**PROBLEM TO SOLVE**
Report every line in the listing below that contains the string "screenshot".

**RECORDS PROVIDED**
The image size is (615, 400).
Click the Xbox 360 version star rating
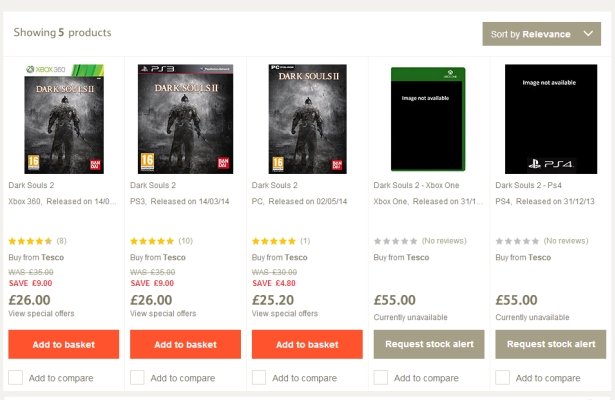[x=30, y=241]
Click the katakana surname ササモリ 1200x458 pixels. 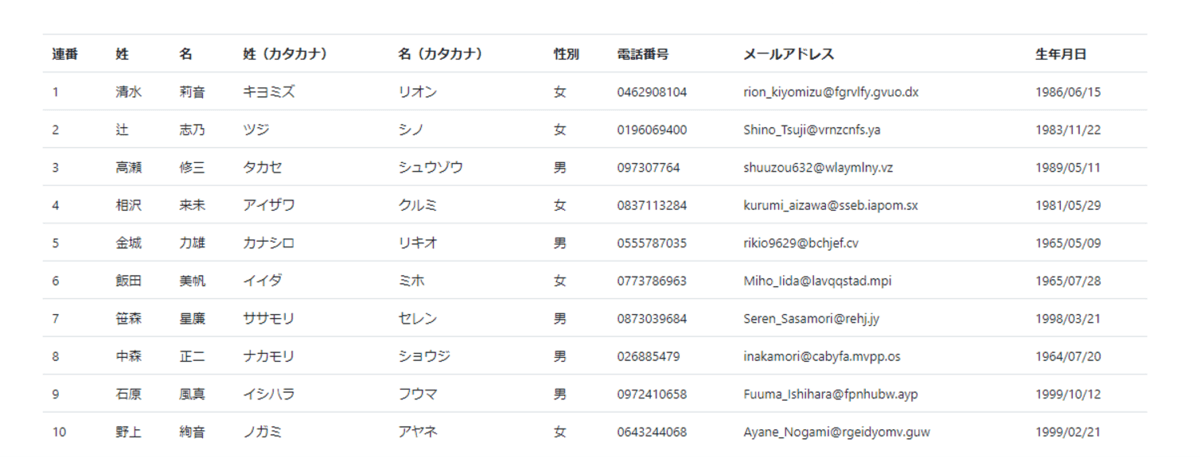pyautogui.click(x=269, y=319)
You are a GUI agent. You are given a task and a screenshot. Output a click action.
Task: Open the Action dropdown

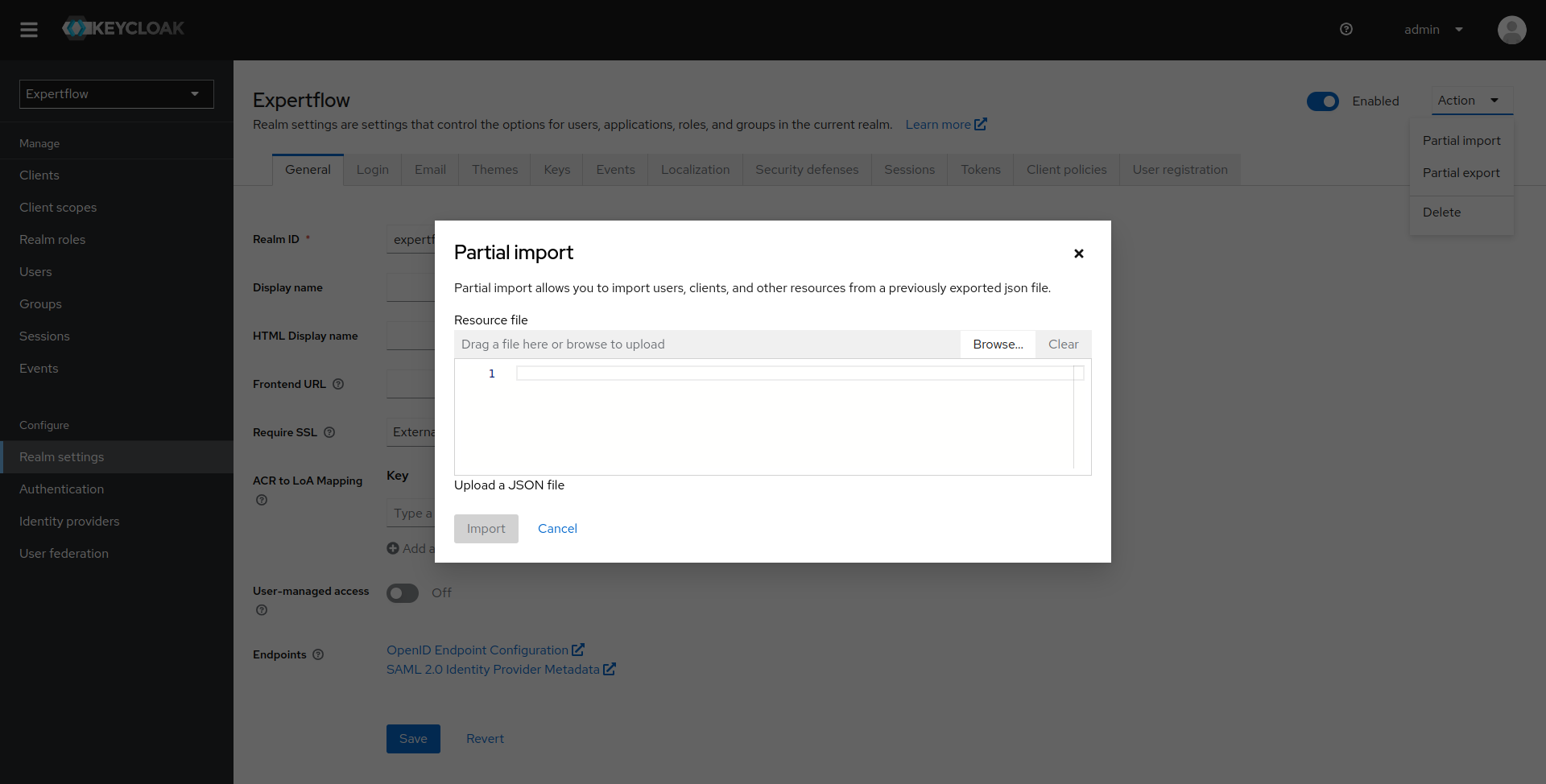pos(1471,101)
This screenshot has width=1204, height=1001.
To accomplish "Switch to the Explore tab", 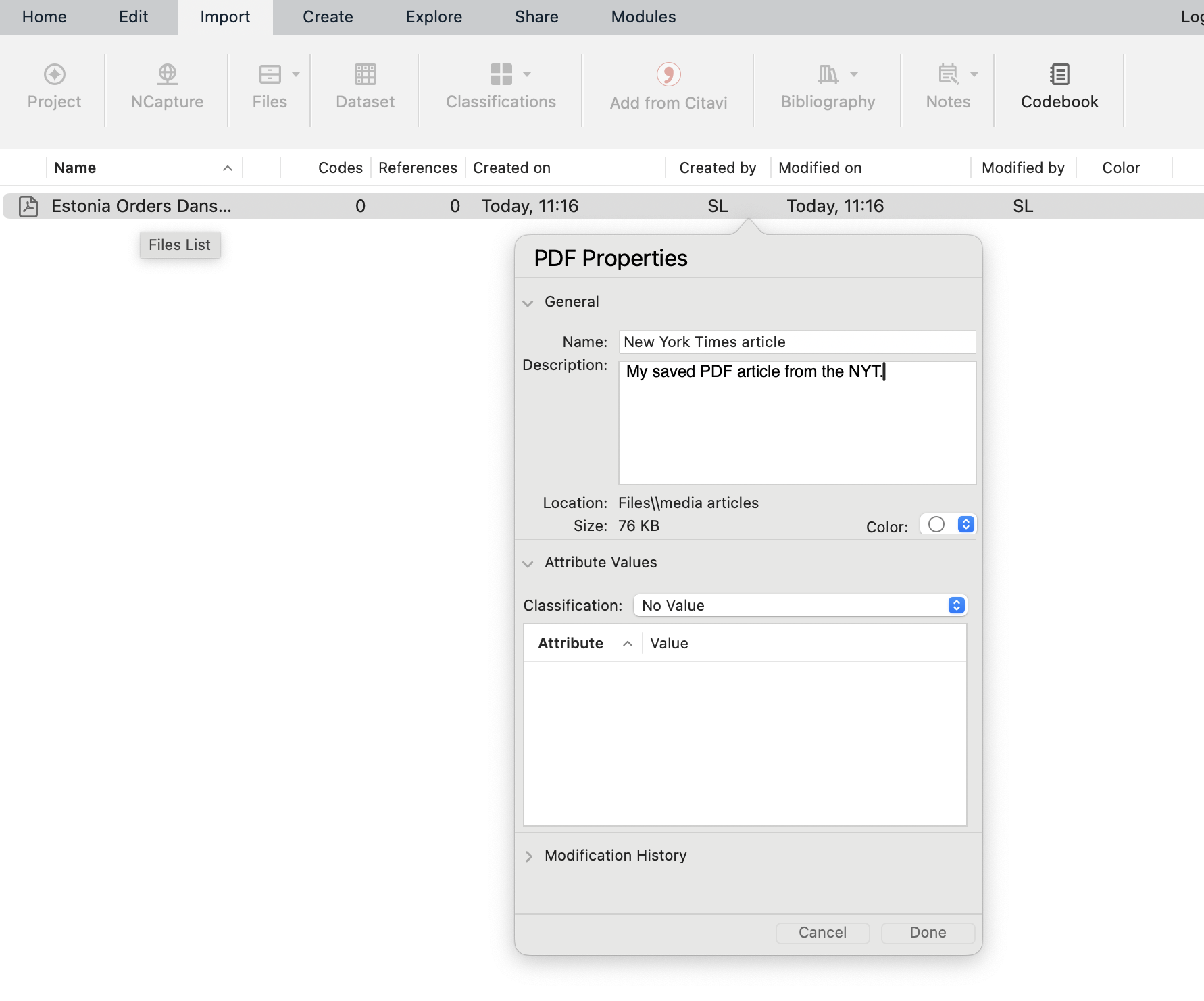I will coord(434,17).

**ANSWER FOR THIS EXERCISE**
You are a GUI agent. You are given a task and a screenshot. Output a click action.
This screenshot has width=1204, height=1001.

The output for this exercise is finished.